Excerpt to read =>
California's well-publicized energy problems could get much worse if some Members of the U.S. Senate have their way. They are advancing legislation that would require the federal government to limit how much wholesale energy prices could increase. In a state where rising prices are perhaps the only factor discouraging ever higher energy demand, placing caps on energy prices would be a recipe for more and sharper shortages.
In 1996, California passed a badly flawed utility deregulation scheme. The botched implementation of this plan, coupled with regulations that discourage the construction of new power plants, produced rolling blackouts and higher prices. Power supply across the state could fail to meet demand by as much as 5,000 megawatts this summer--enough to darken 500,000 homes.
Liberals are trying to blame the Bush Administration for California's self-inflicted energy fiasco. California Governor Gray Davis (D) and U.S. Senators Dianne Feinstein (D) and Barbara Boxer (D) are demanding a bailout through government controls on power prices. In April, the Federal Energy Regulatory Commission (FERC) issued an order limiting wholesale prices during power emergencies. Now public officials are pressuring FERC to expand this order. But government intervention did not and cannot solve California's energy crisis. Politicians should stop trying to manipulate energy prices and allow the market to set prices so that consumers will benefit from a long-term supply of reliable and affordable energy.

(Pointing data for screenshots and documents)
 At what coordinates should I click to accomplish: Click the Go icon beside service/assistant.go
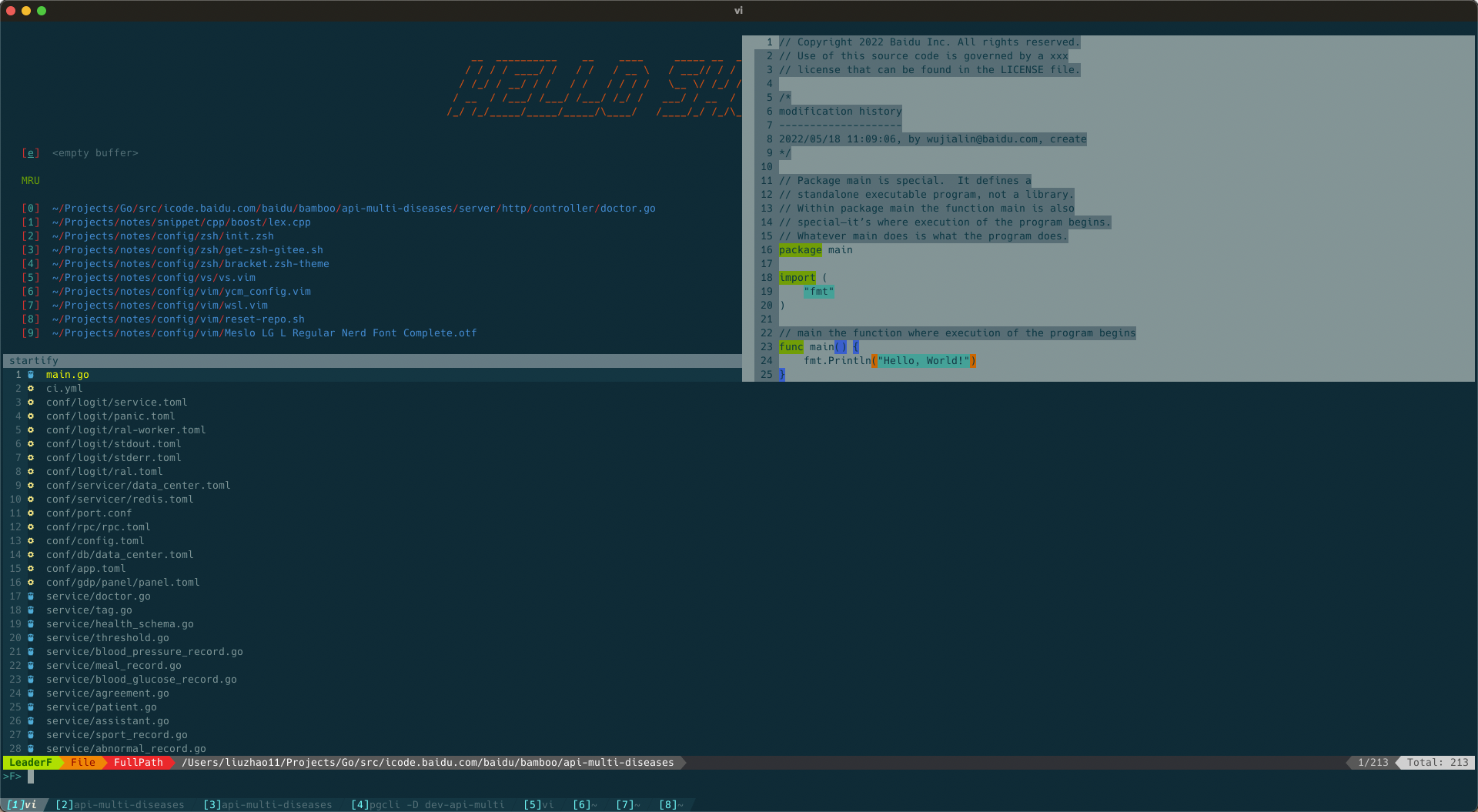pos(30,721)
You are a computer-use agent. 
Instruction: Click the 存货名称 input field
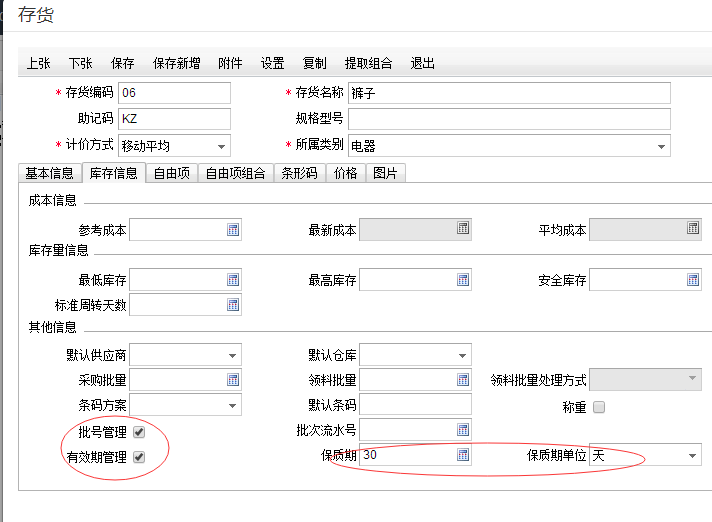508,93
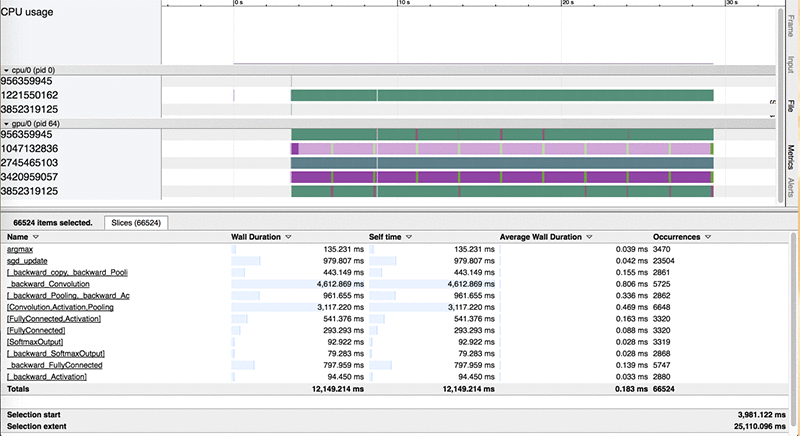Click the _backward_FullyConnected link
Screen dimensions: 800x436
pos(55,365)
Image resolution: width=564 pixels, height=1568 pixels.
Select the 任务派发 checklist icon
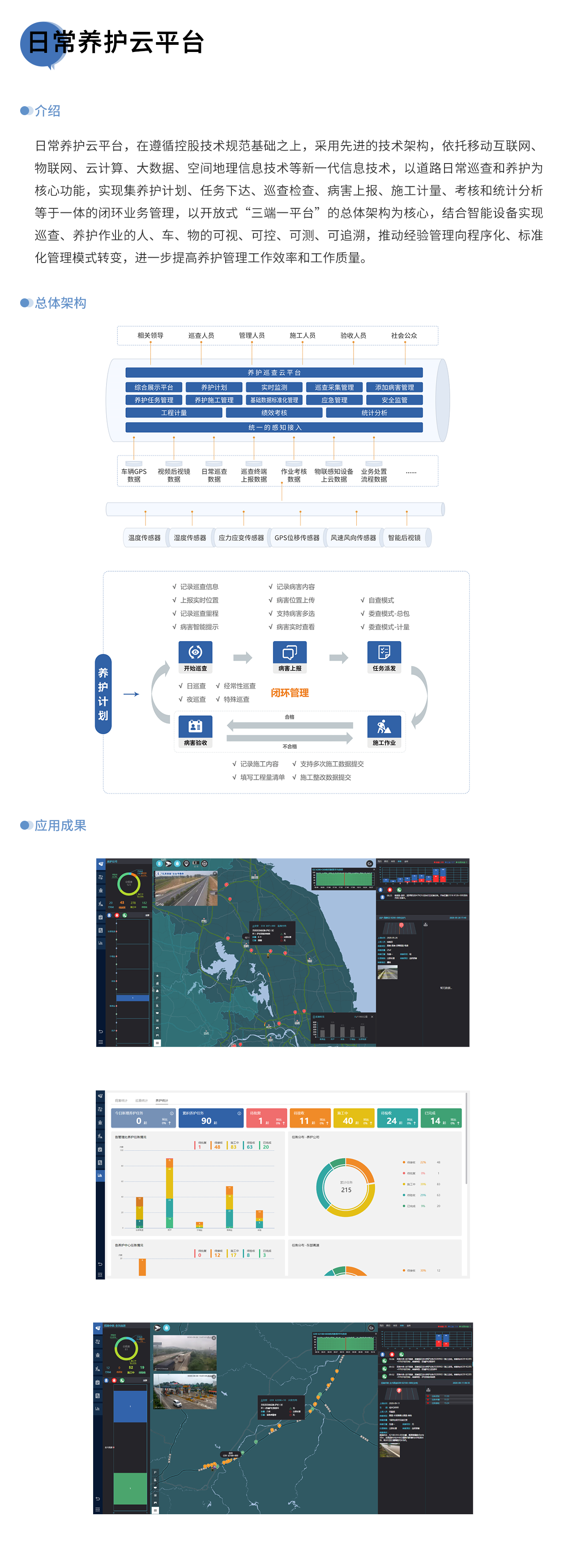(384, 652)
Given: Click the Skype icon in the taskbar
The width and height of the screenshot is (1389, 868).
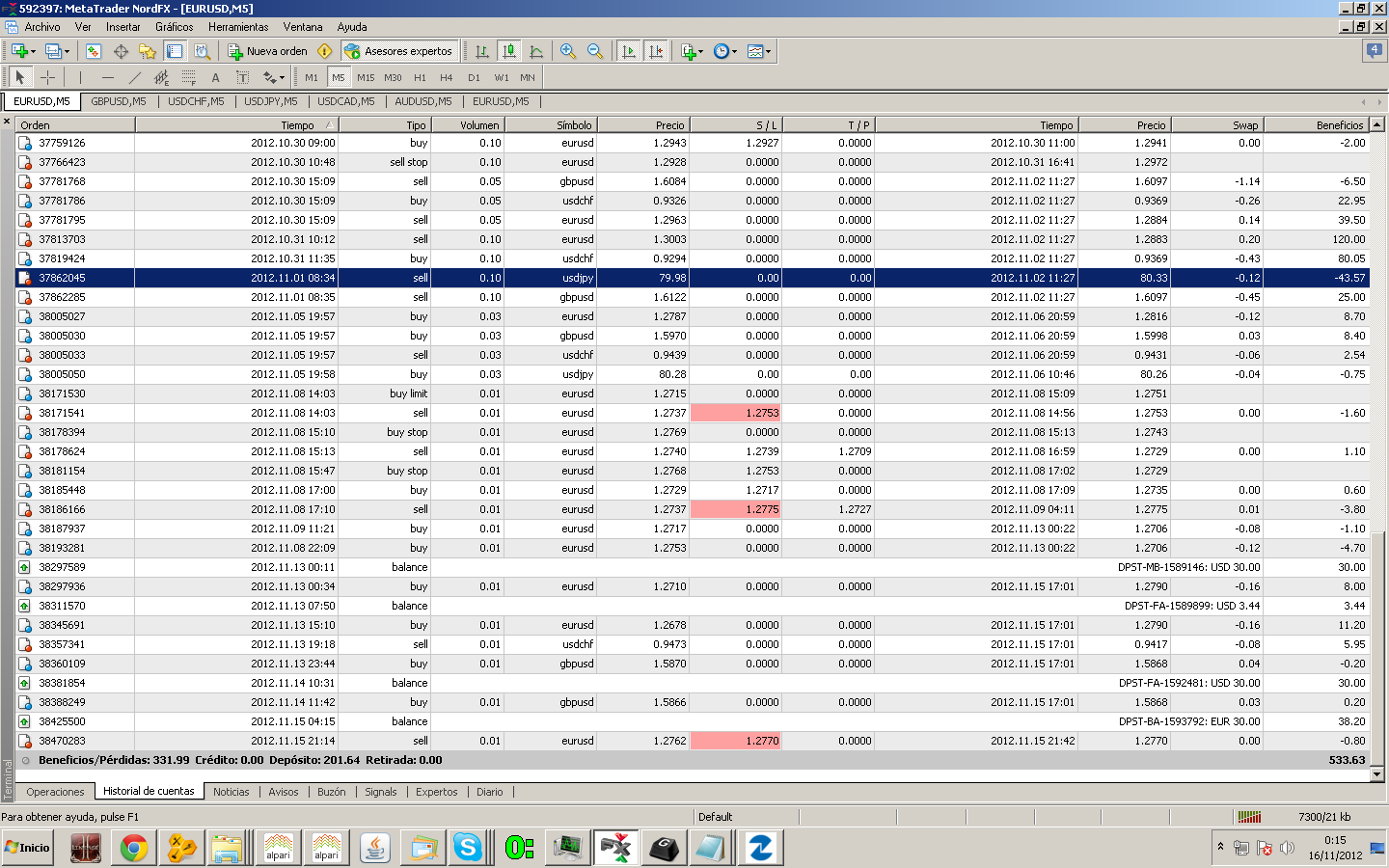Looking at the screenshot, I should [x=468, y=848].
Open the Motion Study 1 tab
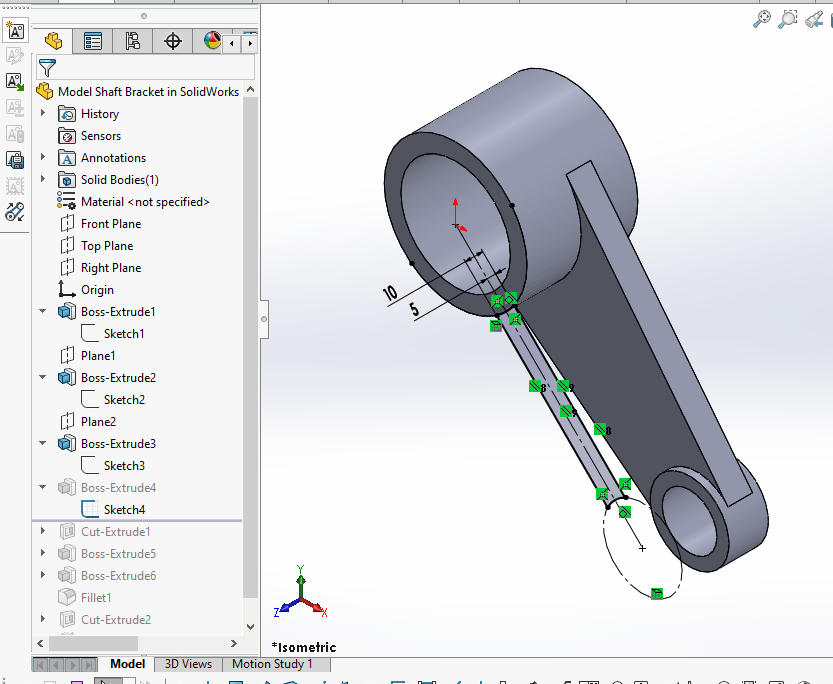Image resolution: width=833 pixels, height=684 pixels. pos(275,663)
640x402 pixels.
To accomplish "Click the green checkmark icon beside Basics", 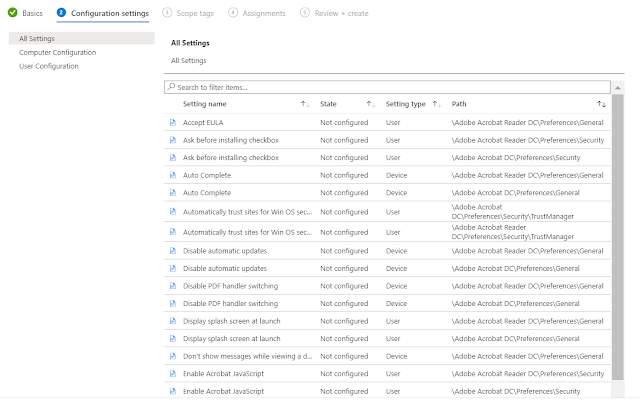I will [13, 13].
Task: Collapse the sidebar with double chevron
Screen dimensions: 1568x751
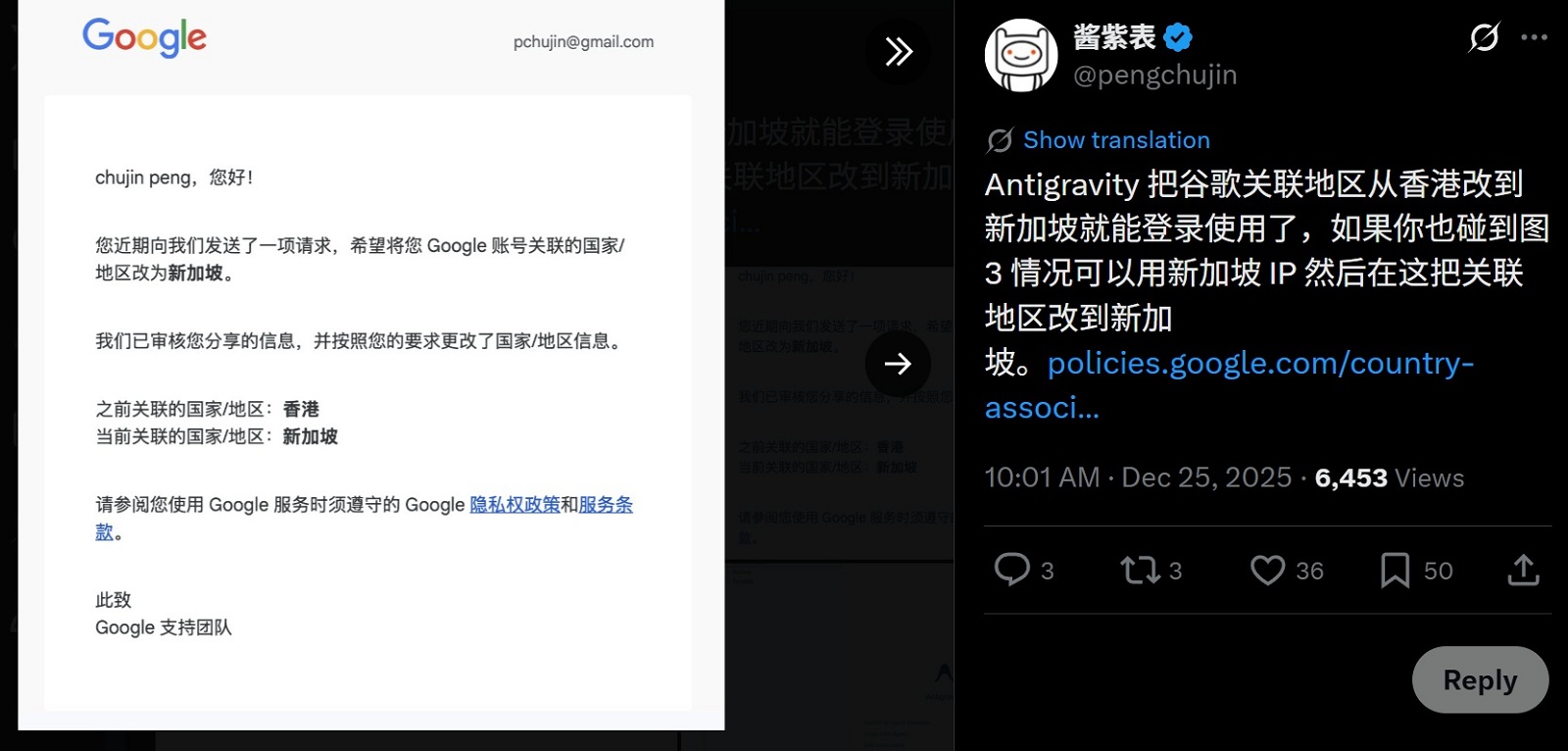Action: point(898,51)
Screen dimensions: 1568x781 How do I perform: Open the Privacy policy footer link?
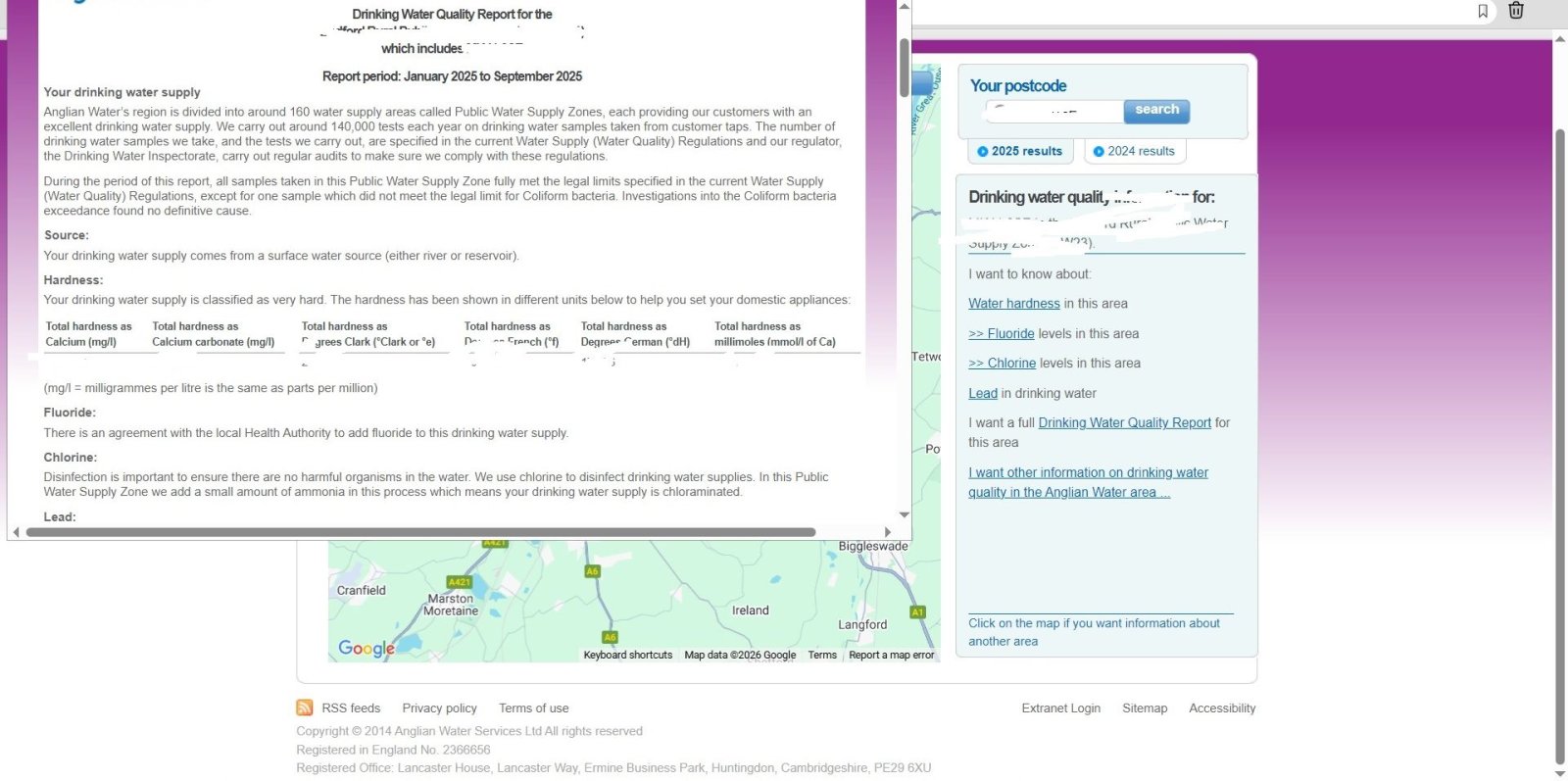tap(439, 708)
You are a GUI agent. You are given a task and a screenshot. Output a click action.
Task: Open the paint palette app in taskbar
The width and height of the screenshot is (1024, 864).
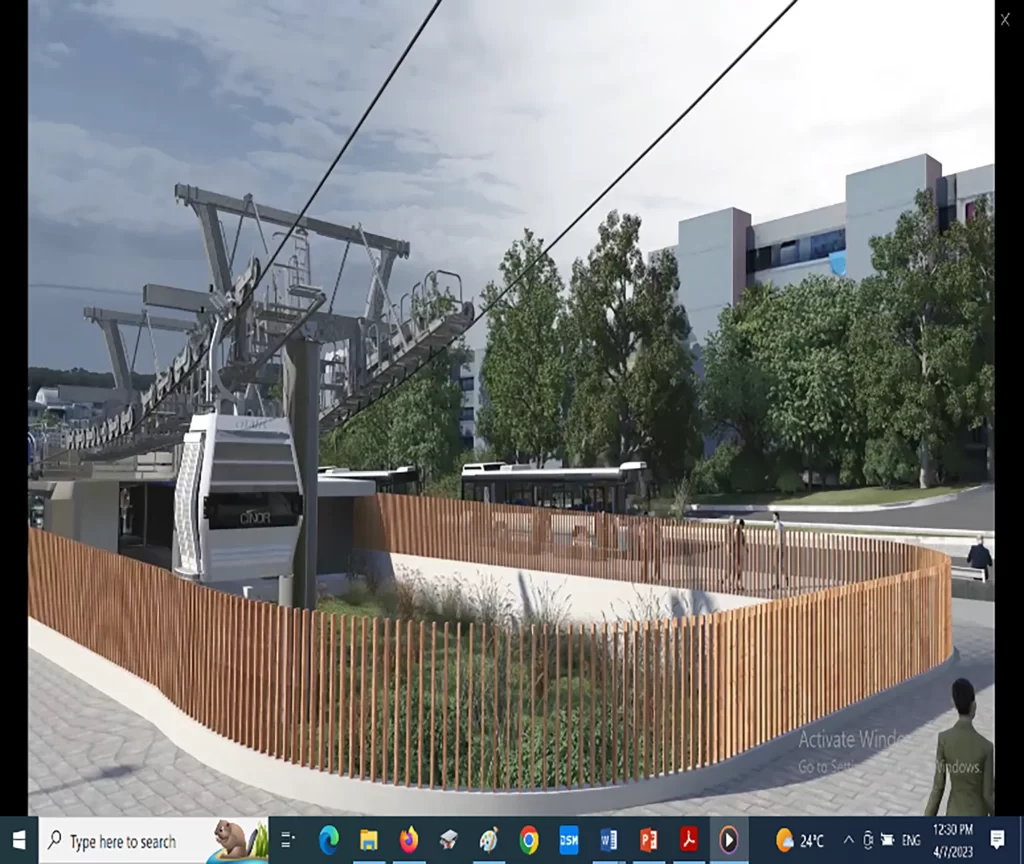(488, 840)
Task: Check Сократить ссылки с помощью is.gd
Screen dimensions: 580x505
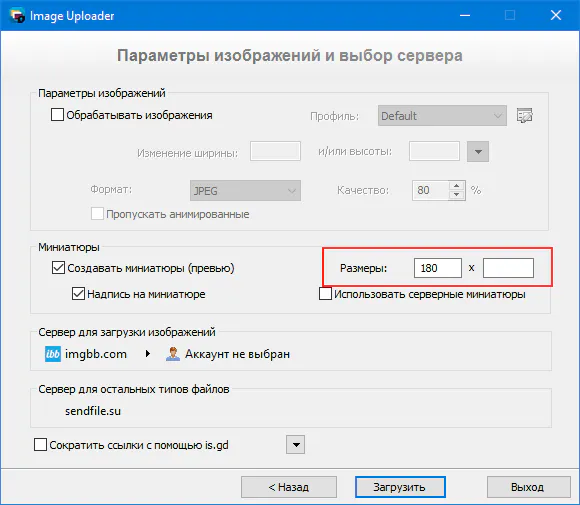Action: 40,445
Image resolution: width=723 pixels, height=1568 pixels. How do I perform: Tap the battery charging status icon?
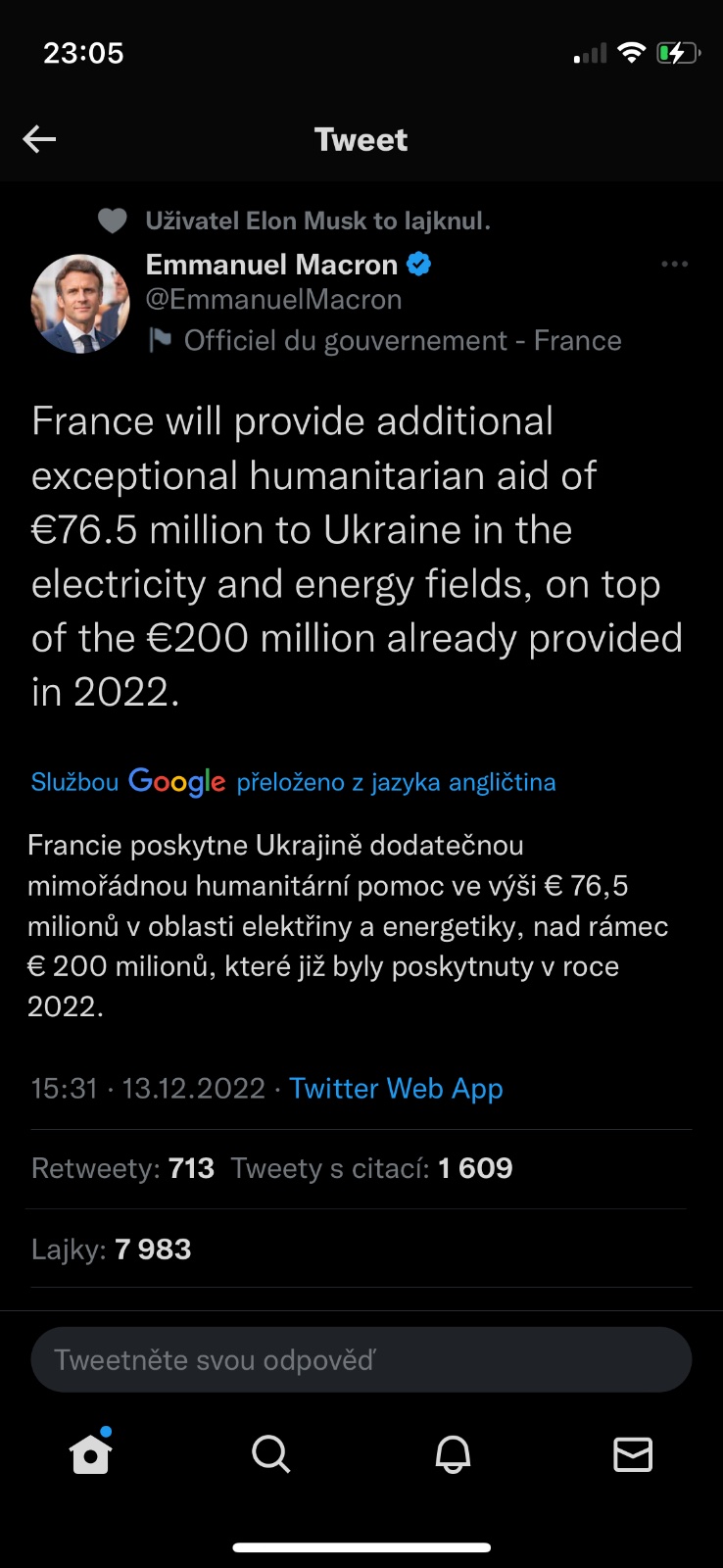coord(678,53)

Work to be completed => Reproduce the passage on California's energy crisis word for word, from "California's well-publicized energy" to "darken 500,000 homes.".

Expected output =>
California's well-publicized energy problems could get much worse if some Members of the U.S. Senate have their way. They are advancing legislation that would require the federal government to limit how much wholesale energy prices could increase. In a state where rising prices are perhaps the only factor discouraging ever higher energy demand, placing caps on energy prices would be a recipe for more and sharper shortages.
In 1996, California passed a badly flawed utility deregulation scheme. The botched implementation of this plan, coupled with regulations that discourage the construction of new power plants, produced rolling blackouts and higher prices. Power supply across the state could fail to meet demand by as much as 5,000 megawatts this summer--enough to darken 500,000 homes.